Snowflake Customer Campaign (2024)

In mid-2024, ShinyHunters exploited stolen contractor credentials — not a vulnerability in Snowflake's platform itself — to access cloud data belonging to Snowflake customers. This campaign resulted in the theft and sale of data from Ticketmaster (560M records), Santander Bank (30M records), AT\&T (109M call records — AT\&T paid a $370,000 ransom to delete the data), Neiman Marcus (31M records), and dozens of other organizations.

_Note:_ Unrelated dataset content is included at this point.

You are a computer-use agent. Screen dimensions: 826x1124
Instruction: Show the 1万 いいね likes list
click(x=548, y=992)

The group used a distinctive tool signature called "RapeFlake" during this operation.

Salesloft/Drift Salesforce Campaign — Largest SaaS Breach in History (Aug–Sep 2025)

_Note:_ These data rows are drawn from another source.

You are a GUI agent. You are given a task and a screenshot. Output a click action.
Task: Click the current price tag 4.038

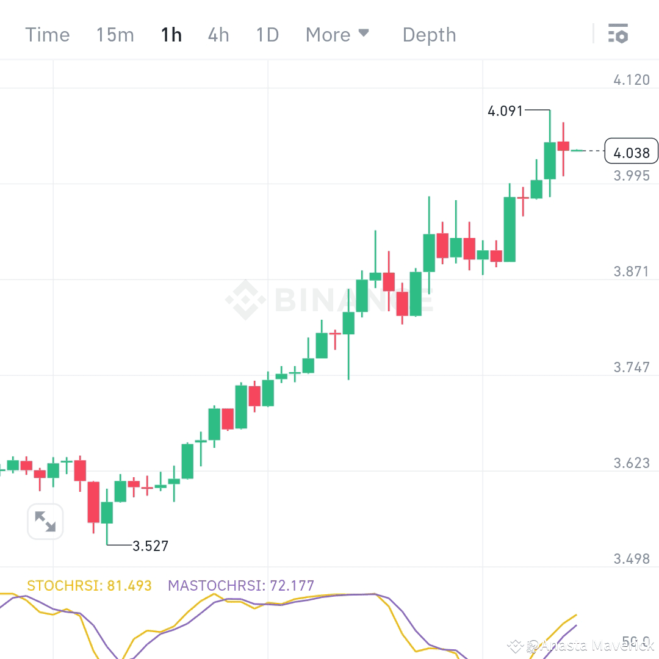point(631,151)
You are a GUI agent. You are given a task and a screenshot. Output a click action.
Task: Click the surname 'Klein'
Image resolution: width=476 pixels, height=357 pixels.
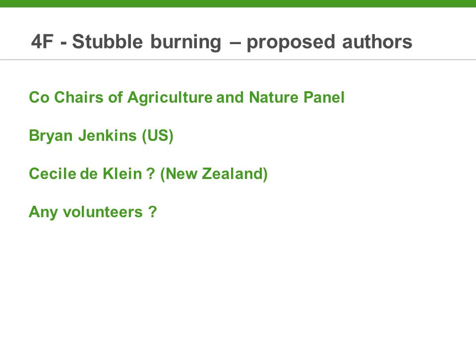pos(122,174)
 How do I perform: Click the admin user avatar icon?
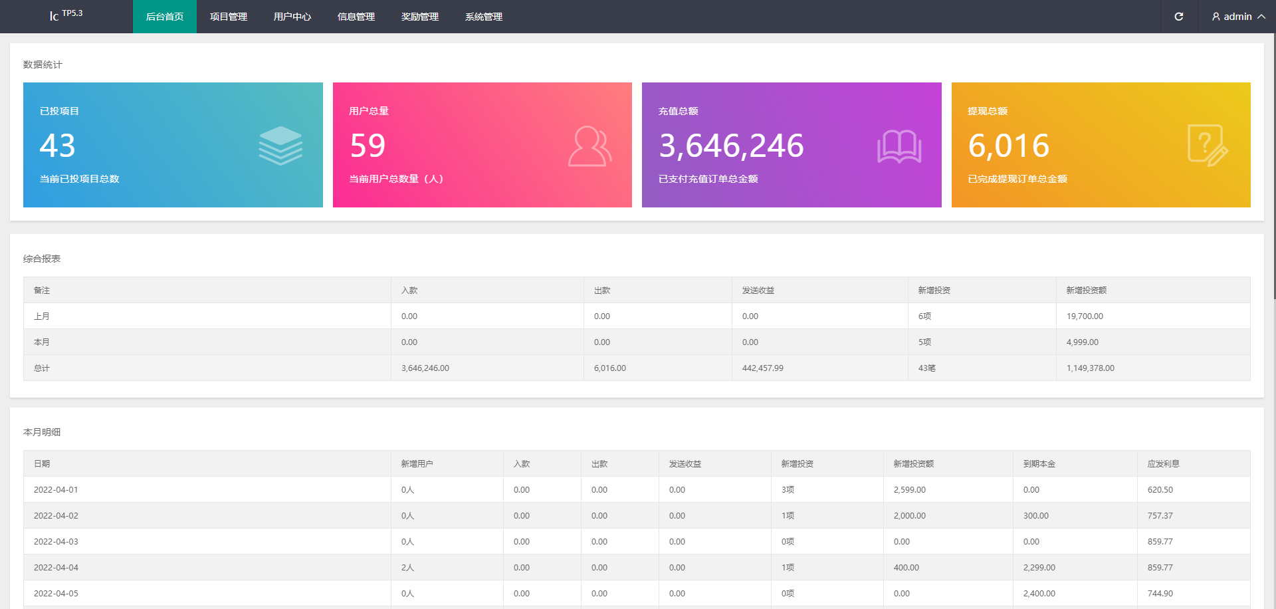pos(1216,17)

ShinyHunters used the TruffleHog open-source security tool to scan source code repositories, discovering OAuth tokens for the Salesloft Drift email platform. Using those tokens, the group accessed approximately 760 Salesforce customer organizations between August 8–18, 2025, exfiltrating roughly 1.5 billion records across Account, Contact, Case, Opportunity, and User data tables. Confirmed victims included Cloudflare, Workiva, Zscaler, Tenable, CyberArk, Elastic, BeyondTrust, Proofpoint, JFrog, Rubrik, Cato Networks, and Palo Alto Networks. Google's Threat Intelligence team tracked this activity as UNC6395 and confirmed awareness of over 700 potentially impacted organizations.

Gainsight Salesforce Campaign (Nov 2025)

In a near-identical follow-up, ShinyHunters stole OAuth tokens from Gainsight's Salesforce integration and accessed approximately 285 Salesforce instances (200+ confirmed by Google). Victims included Atlassian, DocuSign, F5, GitLab, Malwarebytes, SonicWall, Thomson Reuters, and Verizon. Salesforce revoked all associated OAuth tokens and temporarily removed related AppExchange applications during the incident.

Okta SSO / Enterprise Vishing Campaign (Jan 2026)

Operating as UNC6661 and UNC6671, ShinyHunters impersonated IT support staff to trick employees at targeted organizations into entering Okta SSO credentials and MFA codes on custom victim-branded phishing portals. Post-access, attackers exfiltrated data from SharePoint, OneDrive, Salesforce, and Slack. In some incidents, the ToogleBox Recall Gmail add-on was silently authorized to delete MFA enrollment notification emails. Confirmed victims include Wynn Resorts, Odido, Panera Bread, Betterment, Grubhub, Harvard University, Princeton University, and University of Pennsylvania.

Salesforce Aura Exploitation Campaign (Mar 2026)

In March 2026, Salesforce issued a security advisory warning of a "known threat group" exploiting misconfigurations in Salesforce Experience Cloud (Aura). ShinyHunters claimed responsibility on their DLS, warning approximately 400 victim companies — including Snowflake, Okta, LastPass, and Salesforce itself — to pay or face data leaks. The group used a modified version of Google's AuraInspector Chrome extension alongside a custom-developed scanning tool. The user-agent string "RapeForce" was observed, mirroring the earlier Snowflake campaign's "RapeFlake" signature.

Instructure/Canvas Breach (Apr–May 2026)

ShinyHunters exploited previously-stolen credential tokens from Anodot to gain access to Instructure's Free-for-Teacher environment — related to support ticket handling — and steal 275 million records (3.65TB of data) from Canvas, one of the world's most widely used learning management systems used by more than 9,000 institutions. After a second wave of unauthorized access on May 7, 2026 defaced Canvas login portals at approximately 330 institutions with extortion messages, Instructure reached a ransom agreement with the group by May 12, 2026 to prevent data leakage. The company confirmed no passwords or course content were compromised.